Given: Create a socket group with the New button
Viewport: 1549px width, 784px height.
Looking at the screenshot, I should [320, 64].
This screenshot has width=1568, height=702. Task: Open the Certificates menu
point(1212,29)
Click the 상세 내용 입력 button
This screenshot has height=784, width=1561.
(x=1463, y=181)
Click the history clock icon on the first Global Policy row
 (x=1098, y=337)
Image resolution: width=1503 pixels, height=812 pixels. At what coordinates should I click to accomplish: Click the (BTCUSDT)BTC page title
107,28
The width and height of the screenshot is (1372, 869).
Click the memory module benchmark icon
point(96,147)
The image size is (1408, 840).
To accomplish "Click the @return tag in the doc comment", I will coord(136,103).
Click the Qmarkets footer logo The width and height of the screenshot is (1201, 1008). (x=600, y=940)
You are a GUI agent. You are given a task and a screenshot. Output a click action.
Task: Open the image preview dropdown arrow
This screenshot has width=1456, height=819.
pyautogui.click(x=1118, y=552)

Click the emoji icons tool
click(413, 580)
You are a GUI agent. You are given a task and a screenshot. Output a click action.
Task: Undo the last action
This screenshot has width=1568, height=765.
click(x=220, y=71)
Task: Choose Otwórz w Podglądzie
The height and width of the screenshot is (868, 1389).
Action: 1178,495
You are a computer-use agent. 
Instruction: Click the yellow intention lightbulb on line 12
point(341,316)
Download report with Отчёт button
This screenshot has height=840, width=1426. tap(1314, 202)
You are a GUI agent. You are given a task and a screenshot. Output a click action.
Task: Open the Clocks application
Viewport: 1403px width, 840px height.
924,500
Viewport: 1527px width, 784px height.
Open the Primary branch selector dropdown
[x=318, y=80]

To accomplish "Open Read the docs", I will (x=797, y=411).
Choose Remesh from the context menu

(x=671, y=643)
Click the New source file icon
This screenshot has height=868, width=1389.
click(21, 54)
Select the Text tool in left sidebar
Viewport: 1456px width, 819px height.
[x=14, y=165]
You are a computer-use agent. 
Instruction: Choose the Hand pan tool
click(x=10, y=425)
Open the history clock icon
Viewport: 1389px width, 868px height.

• **Problem requirements**: Would you copy, unchanged, the stretch of the records above that begins at the line containing "Task: Undo the last action" and ends at the line containing "Viewport: 1527px width, 784px height.", and only that?

• **Result for this task**:
Task: Undo the last action
This screenshot has width=1568, height=765.
click(x=220, y=71)
Task: Choose Otwórz w Podglądzie
The height and width of the screenshot is (868, 1389).
Action: 1178,495
You are a computer-use agent. 
Instruction: Click the yellow intention lightbulb on line 12
point(341,316)
Download report with Отчёт button
This screenshot has height=840, width=1426. tap(1314, 202)
You are a GUI agent. You are given a task and a screenshot. Output a click action.
Task: Open the Clocks application
Viewport: 1403px width, 840px height.
924,500
Viewport: 1527px width, 784px height.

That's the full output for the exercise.